Wissenschaftliche Artikel zum Sting Jet (komme derzeit nicht zum Lesen, verlinke es aber mal, dank Hinweis von Simon Lee, Atmosphärenwissenschaftler an der Universität von St. Andrews)


- Schultz and Browning, What is a sting jet? (2017)
- Clark and Gray, Sting jets in extratropical cyclones: a review (2018)
- Volonté et al., Strong surface winds in Storm Eunice. Part 2: airstream analysis (2023)
- Gray and Volonté, Extreme low-level wind jets in Storm Ciarán (2024)
Bottom line: Nicht nur der Sting Jet verursacht bei diesen Konstellationen extreme Windspitzen, sondern auch andere Luftströme.
Der tiefste Kerndruck wurde jedenfalls um 08 Uhr Lokalzeit mit 943,5hPa in Malin Head an der nordirischen Küste gemessen. Auf dem freien Meer kann er noch niedriger gewesen sein. Der stärkste gemessene Druckanstieg betrug 17,8 hPa in 3 Stunden.
Korrektur: 940,1hPa in Belmullett an der Nordwestspitze Irlands, 939,2 hPa hat eine Boje gemessen.
Anfangs stieg der Luftdruck nur in einem eng begrenzten Bereich über Nordirland stark an, das dehnte sich am Weg nach Nordosten aus. Dahinter wurde der stärkste Druckfall gemessen.
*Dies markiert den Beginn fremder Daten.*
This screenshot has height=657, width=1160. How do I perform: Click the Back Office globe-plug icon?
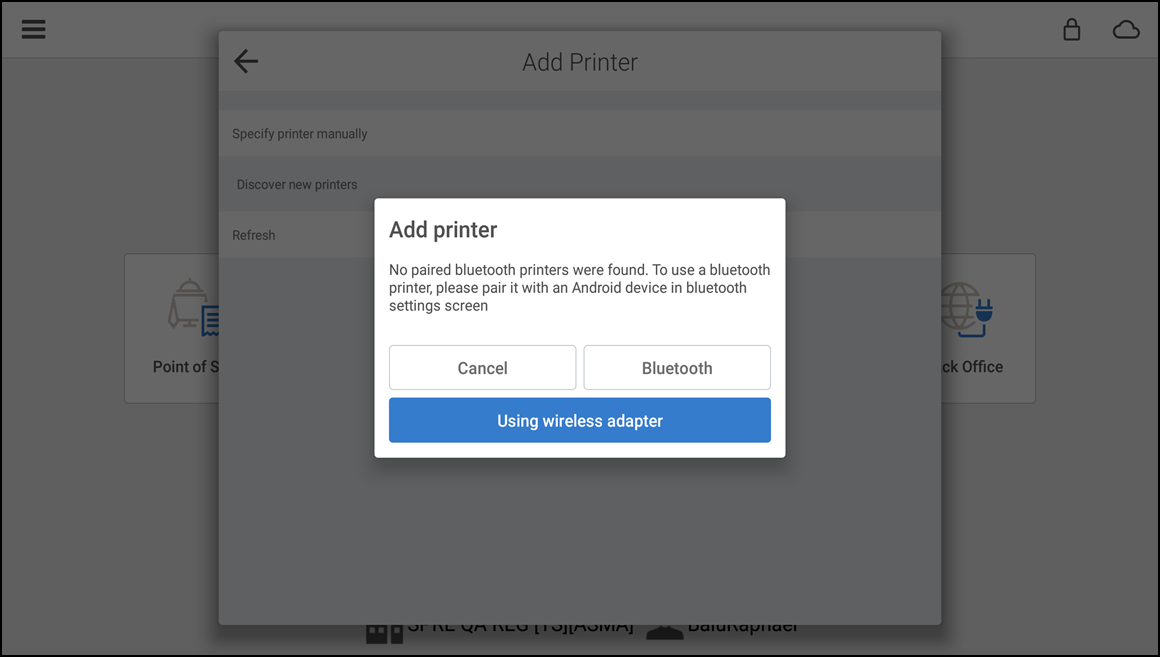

Im RGB sieht man die hochreichend konvektive Bewölkung am intensivsten über der Ostküste von Irland bis Nordirland ausgeprägt. Es ging also zuerst die Kaltfront durch, dann kam der Tiefdruckkern mit dem stärksten Druckfall davor.

Das zugehörige Radar zeigt zu diesem Zeitpunkt auch intensive Niederschläge über Nordirland (verbunden mit Verdunstungskälte).
Windspitzen:
- Mace Head (21m), westirische Küste: 183 km/h (06 Uhr, Rekord, 135 km/h Mittelwind ebenfalls Rekord)
- Connaught (203m), Westirland: 156km/h (07 Uhr)
- Finner (45m), Westirland: 152 km/h (10 Uhr)
- Great Dun Fell Nr 2b (847m), Schottland: 194 km/h (11 und 12 uhr)
Folgen:
Durch Sturmschäden waren um 08.30 Uhr Lokalzeit 715 000 Menschen ohne Strom.
Sonst

Was sonst noch interessant ist: Am 22. Jänner lagen in New Orleans durch einen Blizzard ca. 24cm, stellenweise bis zu 30cm – mehr als das Doppelte als Anchorage (Alaska) diesen Winter. In Pensacola, Florida, mit 17cm ebenfalls ein neuer Bundesstaatsrekord. In Alabama mit 20cm neue Stationsrekorde.
In Yakutsk, Sibirien, wurde heute mit -6,8°C ein neuer Extremwert (Höchstwert) aufgestellt. In über 140 Jahren ist die Temperatur dort im Jänner nie über -11,5°C gestiegen.